Hifigan model finetuned for single speaker ipa fastpitch.

Publisher

NVIDIA

Latest Version

deployable_v1.0

Modified

September 11, 2023

Size

53.21 MB

Speech Synthesis: HifiGAN Model Card

Model overview

HifiGAN is a neural vocoder model for text-to-speech applications. It is intended as the second part of a two-stage speech synthesis pipeline, with a mel-spectrogram generator such as FastPitch as the first stage.

Model architecture

HifiGAN is a neural vocoder based on a generative adversarial network framework, During training, the model uses a powerful discriminator consisting of small sub-discriminators, each one focusing on specific periodic parts of a raw waveform. The generator is very fast and has a small footprint, while producing high quality speech.

Training

Dataset

This model is trained on a mix of public and proprietary data sampled at 22050Hz, and can be used to generate a Spanish (EU) voice.
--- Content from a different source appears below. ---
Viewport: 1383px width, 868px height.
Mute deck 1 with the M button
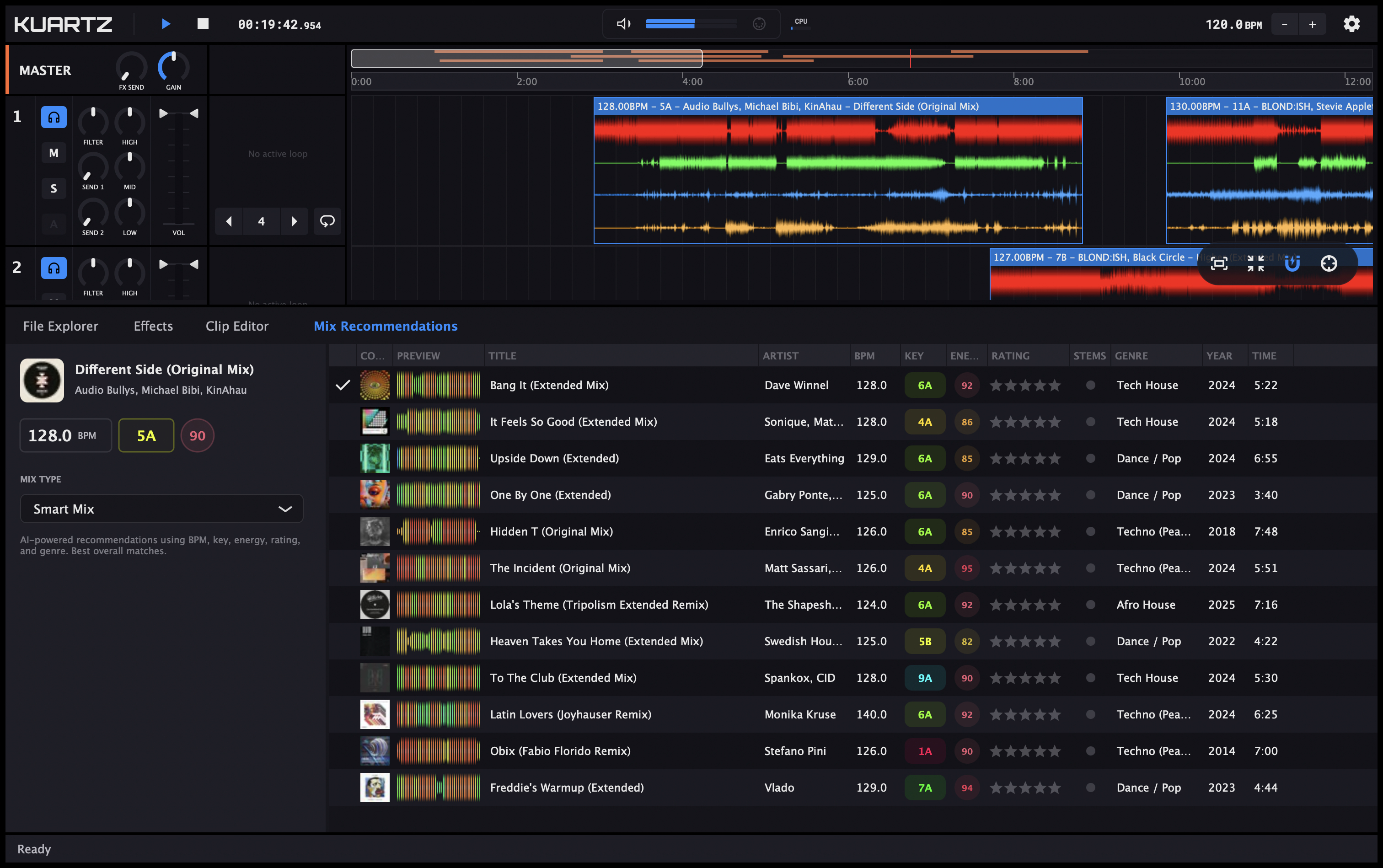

This model supports 1 male voice.

How to use this model

HifiGAN is intended to be used as the second part of a two stage speech synthesis pipeline. HifiGAN takes a mel spectrogram and returns audio.

Input: Mel spectrogram of shape (batch x mel_channels x time)
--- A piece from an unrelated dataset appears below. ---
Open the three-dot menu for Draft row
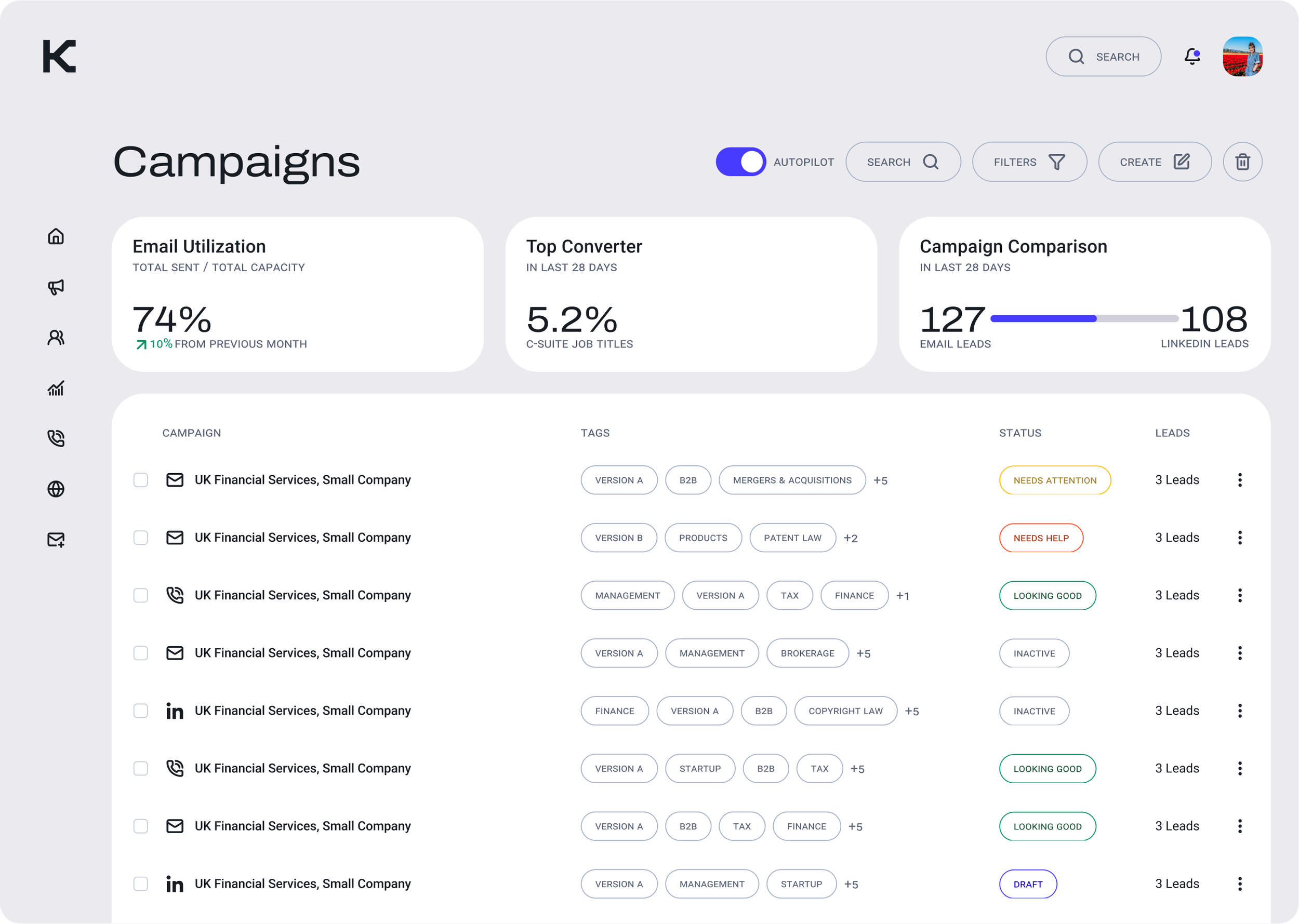 (x=1239, y=883)
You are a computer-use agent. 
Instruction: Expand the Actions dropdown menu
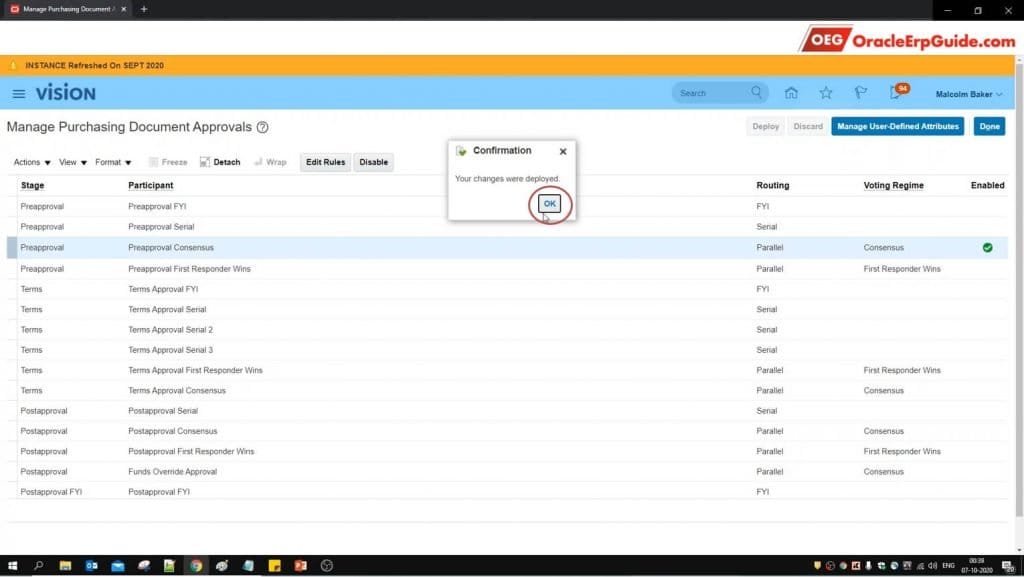32,162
Output: Audio of shape (batch x time)

Limitations

N/A

References

HifiGAN paper: https://arxiv.org/abs/2010.05646

License

By downloading and using the models and resources packaged with TLT Conversational AI, you would be accepting the terms of the Riva license.

Ethical AI

NVIDIA’s platforms and application frameworks enable developers to build a wide array of AI applications. Consider potential algorithmic bias when choosing or creating the models being deployed. Work with the model’s developer to ensure that it meets the requirements for the relevant industry and use case; that the necessary instruction and documentation are provided to understand error rates, confidence intervals, and results; and that the model is being used under the conditions and in the manner intended.